Directions for this task
Copy the lines below exactly, from the line containing "Select the destination charge value 2,295.00" through the line containing "click(437, 210)", with both of those lines included.

___ Material shown ___

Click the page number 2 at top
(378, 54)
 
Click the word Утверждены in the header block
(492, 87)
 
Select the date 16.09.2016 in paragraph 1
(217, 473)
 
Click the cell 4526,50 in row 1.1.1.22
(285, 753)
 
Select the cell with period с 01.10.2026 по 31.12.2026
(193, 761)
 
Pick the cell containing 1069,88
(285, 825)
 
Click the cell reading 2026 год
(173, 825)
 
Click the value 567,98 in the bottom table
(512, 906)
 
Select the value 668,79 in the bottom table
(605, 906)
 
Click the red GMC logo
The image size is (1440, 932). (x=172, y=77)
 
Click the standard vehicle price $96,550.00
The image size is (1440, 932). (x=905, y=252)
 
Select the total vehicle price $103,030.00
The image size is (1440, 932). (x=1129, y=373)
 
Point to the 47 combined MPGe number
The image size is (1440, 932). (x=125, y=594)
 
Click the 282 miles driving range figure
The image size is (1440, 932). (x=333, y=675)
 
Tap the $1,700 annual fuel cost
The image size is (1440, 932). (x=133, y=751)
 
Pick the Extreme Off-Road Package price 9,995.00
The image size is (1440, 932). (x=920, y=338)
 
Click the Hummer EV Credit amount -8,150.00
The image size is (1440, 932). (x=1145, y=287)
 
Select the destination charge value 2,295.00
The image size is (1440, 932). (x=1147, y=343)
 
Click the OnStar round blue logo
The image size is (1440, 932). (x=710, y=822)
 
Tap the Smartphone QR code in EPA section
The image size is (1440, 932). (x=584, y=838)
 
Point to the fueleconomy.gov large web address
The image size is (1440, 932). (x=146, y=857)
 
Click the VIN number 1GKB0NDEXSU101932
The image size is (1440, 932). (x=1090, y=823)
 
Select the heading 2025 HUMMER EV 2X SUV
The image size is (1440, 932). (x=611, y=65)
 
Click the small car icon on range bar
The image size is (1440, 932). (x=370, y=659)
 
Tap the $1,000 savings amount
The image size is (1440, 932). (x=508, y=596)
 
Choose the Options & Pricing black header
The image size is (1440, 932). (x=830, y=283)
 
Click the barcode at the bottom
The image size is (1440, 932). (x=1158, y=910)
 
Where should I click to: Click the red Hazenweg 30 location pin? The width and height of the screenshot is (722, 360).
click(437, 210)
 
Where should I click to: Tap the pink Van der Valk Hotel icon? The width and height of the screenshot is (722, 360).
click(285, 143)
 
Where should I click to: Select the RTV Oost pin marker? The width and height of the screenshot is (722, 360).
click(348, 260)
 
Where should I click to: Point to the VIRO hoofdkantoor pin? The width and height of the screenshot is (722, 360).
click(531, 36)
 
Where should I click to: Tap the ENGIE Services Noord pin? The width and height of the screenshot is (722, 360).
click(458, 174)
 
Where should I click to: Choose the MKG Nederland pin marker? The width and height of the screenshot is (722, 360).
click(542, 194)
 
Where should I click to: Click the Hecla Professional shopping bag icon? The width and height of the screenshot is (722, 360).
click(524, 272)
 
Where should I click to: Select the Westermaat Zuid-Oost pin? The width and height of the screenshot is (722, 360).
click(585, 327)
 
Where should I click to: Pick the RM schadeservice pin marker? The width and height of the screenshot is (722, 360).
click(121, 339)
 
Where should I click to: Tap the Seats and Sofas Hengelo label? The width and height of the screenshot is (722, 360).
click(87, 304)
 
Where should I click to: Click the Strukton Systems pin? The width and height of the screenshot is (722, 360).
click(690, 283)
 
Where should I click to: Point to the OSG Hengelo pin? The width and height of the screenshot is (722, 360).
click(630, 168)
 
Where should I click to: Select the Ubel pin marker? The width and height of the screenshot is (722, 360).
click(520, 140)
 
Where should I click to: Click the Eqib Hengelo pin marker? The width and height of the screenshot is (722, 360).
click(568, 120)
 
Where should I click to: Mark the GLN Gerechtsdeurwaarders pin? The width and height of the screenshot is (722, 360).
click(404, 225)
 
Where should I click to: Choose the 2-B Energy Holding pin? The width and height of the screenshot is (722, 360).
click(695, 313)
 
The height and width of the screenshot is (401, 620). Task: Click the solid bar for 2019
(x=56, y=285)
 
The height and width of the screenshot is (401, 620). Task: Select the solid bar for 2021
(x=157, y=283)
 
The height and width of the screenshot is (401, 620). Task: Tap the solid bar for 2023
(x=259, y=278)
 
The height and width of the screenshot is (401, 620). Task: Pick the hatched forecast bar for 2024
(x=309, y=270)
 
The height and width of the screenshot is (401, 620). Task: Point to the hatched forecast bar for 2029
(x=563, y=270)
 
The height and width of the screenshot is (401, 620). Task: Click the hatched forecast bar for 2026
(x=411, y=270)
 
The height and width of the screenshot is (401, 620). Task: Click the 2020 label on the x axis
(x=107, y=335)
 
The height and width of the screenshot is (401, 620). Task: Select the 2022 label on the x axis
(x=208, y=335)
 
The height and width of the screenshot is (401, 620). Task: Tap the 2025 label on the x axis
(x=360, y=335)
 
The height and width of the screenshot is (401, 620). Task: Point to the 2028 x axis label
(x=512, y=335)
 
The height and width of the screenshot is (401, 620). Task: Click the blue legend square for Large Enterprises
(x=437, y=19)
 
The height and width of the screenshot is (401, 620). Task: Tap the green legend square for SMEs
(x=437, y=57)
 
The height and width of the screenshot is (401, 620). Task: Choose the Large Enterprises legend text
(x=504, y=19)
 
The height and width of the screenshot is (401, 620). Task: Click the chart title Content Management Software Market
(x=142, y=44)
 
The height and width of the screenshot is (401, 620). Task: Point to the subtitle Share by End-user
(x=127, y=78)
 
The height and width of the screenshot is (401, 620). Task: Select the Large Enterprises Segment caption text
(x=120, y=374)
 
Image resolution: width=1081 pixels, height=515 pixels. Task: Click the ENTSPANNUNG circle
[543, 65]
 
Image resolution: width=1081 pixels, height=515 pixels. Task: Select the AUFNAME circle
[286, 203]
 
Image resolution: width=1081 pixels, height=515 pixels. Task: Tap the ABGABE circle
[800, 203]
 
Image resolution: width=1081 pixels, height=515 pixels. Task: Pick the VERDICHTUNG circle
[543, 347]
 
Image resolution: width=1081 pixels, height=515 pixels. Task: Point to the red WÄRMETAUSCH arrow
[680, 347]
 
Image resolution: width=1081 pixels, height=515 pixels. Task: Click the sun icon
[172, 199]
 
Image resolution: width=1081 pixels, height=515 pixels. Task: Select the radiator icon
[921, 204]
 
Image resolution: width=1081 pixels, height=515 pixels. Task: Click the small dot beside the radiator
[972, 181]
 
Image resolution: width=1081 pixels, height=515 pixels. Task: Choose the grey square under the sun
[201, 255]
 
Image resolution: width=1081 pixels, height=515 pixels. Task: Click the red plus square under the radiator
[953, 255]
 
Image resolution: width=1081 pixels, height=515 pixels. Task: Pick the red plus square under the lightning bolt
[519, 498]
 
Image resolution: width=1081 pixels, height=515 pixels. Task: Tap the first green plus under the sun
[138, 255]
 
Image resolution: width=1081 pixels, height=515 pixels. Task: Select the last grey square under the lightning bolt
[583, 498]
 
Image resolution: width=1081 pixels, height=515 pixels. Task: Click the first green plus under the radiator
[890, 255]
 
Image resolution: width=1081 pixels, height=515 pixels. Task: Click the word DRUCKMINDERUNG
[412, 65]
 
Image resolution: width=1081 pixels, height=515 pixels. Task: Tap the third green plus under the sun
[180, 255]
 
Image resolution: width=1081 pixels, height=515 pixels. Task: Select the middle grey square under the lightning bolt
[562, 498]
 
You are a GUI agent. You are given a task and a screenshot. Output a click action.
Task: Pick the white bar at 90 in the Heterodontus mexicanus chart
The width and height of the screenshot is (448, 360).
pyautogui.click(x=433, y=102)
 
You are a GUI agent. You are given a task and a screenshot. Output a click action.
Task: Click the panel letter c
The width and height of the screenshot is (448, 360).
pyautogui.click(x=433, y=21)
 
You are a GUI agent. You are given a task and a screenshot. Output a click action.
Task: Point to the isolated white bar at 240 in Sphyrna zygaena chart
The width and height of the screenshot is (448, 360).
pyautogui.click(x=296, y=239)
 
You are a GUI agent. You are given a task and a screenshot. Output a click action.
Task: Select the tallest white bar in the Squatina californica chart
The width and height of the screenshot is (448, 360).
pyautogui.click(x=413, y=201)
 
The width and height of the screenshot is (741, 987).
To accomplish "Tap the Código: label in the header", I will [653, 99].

___

Exercise result
Select the destination charge value 2,295.00
The image size is (1440, 932). (x=1147, y=343)
 
Click the OnStar round blue logo
The image size is (1440, 932). (x=710, y=822)
 
Tap the Smartphone QR code in EPA section
The image size is (1440, 932). (x=584, y=838)
 
Point to the fueleconomy.gov large web address
The image size is (1440, 932). (x=146, y=857)
 
Click the VIN number 1GKB0NDEXSU101932
The image size is (1440, 932). (x=1090, y=823)
 
Select the heading 2025 HUMMER EV 2X SUV
The image size is (1440, 932). (x=611, y=65)
 
Click the small car icon on range bar
The image size is (1440, 932). (x=370, y=659)
 
Tap the $1,000 savings amount
The image size is (1440, 932). (x=508, y=596)
 
Choose the Options & Pricing black header
The image size is (1440, 932). (x=830, y=283)
 
Click the barcode at the bottom
The image size is (1440, 932). (x=1158, y=910)
 
Where should I click to: Click the red Hazenweg 30 location pin? The width and height of the screenshot is (722, 360).
click(437, 210)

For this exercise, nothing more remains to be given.